Ohio Attorney General

Attorney General Dave Yost Joins Other States In Effort to Bolster the Right to Keep and Bear Arms

(COLUMBUS, Ohio) — Ohio Attorney General Dave Yost has included Ohio in two multistate efforts to persuade the U.S. Supreme Court to bring clarity to federal court rulings about the ability of citizens to exercise their constitutional right to keep and bear arms.

Yost joined 21 state attorneys general and governors in a brief outlining why the Supreme Court should review a lawsuit challenging a New Jersey law that requires those seeking a permit to carry a gun outside their home or business to demonstrate a special need to do so.

In a separate case, Yost joined 19 state attorneys general and governors asking the high court to review a challenge to California law that effectively prohibits the sale of handguns by requiring them to include a technology that would “microstamp” unique identification markings on ejected cartridge cases, even though no handguns with that technology are commercially available. The law has had the effect of banning the sale of all semiautomatic handguns designed and marketed since 2013.

“Americans shouldn't have to prove to the government that they ‘need’ to exercise their right to freedom of speech – or any other constitutional right, including the Second Amendment,” Yost said. “And they can’t exercise their right to keep and bear arms if the state prohibits them from acquiring arms in the first place.”

“Despite recent Supreme Court rulings establishing that keeping and bearing arms is an individual right guaranteed by the Constitution, a number of states have enacted laws that, in effect, make this right difficult or impossible to exercise. Not only that, but some of these laws make criminals of citizens who merely seek to exercise the freedoms promised to them in the Bill of Rights.”

The New Jersey case is Thomas R. Rogers and the Association of New Jersey Rifle & Pistol Clubs, Inc. v. Gurbir S. Grewal, et al. The lawsuit was brought on behalf of a New Jersey resident who applied for a permit to carry a handgun outside his home or business. The request was rejected by authorities on the ground that he failed to demonstrate a “justifiable need.”

New Jersey courts have ruled that the law requires that residents “specify in detail the urgent necessity for self-protection, as evidenced by specific threats or previous attacks, which demonstrate a special danger to the applicant’s life that cannot be avoided by means other than by issuance of a permit to carry a handgun,” and that “generalized fears for personal safety are inadequate.” Since few New Jersey residents can meet this requirement, in effect they are prohibited from bearing arms outside their home or business.
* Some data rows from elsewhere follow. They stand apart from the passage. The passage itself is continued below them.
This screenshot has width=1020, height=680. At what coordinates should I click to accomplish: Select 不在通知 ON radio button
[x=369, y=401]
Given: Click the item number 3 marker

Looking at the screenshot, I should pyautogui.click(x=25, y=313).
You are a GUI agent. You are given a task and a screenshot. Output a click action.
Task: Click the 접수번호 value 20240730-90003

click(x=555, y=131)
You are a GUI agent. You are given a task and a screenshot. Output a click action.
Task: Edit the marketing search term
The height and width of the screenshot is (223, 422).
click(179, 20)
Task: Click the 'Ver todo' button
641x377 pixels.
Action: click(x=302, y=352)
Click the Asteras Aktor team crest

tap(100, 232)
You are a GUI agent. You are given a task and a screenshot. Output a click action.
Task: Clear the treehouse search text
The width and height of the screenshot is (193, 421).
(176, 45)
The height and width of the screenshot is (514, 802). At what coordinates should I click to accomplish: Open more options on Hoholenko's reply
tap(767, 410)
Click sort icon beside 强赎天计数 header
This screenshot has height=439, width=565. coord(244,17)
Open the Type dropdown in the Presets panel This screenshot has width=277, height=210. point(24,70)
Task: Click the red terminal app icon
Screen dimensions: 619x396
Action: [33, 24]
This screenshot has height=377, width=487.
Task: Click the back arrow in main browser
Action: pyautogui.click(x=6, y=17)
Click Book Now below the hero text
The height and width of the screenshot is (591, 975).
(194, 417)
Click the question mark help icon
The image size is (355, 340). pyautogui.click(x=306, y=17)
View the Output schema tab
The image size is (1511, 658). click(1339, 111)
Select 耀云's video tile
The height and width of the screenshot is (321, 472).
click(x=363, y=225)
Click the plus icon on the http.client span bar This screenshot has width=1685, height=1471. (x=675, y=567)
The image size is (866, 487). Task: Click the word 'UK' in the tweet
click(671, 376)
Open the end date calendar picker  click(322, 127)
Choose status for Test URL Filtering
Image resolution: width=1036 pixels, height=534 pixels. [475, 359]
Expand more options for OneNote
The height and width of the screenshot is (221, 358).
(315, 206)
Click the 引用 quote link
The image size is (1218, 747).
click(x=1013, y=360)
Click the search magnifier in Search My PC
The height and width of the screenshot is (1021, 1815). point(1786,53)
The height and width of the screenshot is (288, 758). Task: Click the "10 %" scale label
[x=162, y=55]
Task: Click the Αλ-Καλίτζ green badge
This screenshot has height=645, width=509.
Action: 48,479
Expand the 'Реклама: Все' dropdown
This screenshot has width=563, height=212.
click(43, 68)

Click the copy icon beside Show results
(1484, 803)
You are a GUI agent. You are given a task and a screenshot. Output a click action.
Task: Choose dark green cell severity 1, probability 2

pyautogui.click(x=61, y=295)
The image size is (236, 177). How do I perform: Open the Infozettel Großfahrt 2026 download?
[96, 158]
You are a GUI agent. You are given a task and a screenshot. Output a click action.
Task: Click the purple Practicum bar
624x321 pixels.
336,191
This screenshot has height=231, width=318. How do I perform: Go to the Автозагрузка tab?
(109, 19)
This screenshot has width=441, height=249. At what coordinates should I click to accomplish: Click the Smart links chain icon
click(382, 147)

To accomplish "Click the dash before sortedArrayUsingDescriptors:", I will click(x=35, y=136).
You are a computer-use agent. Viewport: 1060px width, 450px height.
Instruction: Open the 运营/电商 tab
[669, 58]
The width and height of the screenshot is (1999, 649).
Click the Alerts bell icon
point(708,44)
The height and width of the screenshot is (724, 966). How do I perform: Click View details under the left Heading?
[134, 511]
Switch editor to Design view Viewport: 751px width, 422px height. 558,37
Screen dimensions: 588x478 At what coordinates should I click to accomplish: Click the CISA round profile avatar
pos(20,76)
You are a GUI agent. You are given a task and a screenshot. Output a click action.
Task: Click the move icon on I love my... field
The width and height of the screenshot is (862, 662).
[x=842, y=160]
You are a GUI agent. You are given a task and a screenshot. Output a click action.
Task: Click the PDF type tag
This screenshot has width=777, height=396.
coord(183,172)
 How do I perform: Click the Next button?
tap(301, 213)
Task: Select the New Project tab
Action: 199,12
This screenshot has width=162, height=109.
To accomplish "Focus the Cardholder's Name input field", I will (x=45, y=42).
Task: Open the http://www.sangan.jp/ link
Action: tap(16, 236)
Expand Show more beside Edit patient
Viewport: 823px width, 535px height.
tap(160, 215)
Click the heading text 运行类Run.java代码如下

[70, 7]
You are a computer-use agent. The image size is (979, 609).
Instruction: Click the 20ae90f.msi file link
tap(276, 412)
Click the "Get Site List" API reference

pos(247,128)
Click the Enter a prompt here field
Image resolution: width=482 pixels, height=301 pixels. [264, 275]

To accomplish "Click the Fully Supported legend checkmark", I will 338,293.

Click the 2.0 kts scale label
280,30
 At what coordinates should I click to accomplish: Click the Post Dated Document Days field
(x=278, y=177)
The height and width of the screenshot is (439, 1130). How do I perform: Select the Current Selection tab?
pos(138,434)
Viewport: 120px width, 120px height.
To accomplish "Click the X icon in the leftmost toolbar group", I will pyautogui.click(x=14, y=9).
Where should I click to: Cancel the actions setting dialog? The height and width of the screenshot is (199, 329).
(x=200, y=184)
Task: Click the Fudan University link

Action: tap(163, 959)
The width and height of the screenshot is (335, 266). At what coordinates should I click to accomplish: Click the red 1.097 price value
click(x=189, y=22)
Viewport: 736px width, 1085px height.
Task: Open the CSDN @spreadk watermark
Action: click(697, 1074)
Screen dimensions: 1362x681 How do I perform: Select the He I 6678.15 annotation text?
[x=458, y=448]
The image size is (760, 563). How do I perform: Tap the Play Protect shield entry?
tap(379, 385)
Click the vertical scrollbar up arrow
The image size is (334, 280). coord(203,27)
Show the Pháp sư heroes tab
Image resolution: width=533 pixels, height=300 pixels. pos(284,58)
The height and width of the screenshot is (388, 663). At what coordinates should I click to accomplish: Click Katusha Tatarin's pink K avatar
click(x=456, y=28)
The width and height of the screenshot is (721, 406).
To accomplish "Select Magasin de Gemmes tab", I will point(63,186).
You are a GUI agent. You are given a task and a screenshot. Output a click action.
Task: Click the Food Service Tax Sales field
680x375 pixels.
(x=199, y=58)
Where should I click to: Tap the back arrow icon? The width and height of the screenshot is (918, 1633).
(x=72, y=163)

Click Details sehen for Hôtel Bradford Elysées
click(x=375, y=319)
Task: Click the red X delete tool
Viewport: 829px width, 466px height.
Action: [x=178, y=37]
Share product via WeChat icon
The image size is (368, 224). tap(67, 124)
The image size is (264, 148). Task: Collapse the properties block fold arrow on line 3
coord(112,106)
In subsequent appeals of this case, courts have upheld the rejections, including the U.S. Court of Appeals for the Third Circuit.

The other case, Ivan Pena, et al., v. Martin Horan, challenges the California “microstamping” law. Under California law, all guns are considered “unsafe” unless they meet certain requirements such as having a loaded chamber indicator that signifies that the firearm is loaded, and a magazine-disconnect to prevent the gun from firing if the magazine has been removed. Because the majority of semiauto pistols sold in the United States do not have these features, the roster of pistols that could be acquired lawfully in California was highly restricted.

In 2013, the law was made more stringent by barring the sale of any new model of pistol lacking a means of microstamping a unique identifier on each ejected cartridge. This microstamping requirement is the first of its kind, and several major gun manufacturers have said there is no practical way to comply with it. No semiauto pistols are available in the United States that would comply with this requirement.

The effect of the law has been to restrict the number of guns legally available in California even more. Plaintiffs in the case argued that these requirements are an unconstitutional burden on the exercise of their Second Amendment right. But as in the New Jersey case, plaintiffs’ arguments were rejected by appeals courts, including the U.S. Court of Appeals for the Ninth Circuit.

In both briefs, Yost and allied states ask the high court to devise clear limits on state laws that inhibit exercise of the right to keep and bear arms.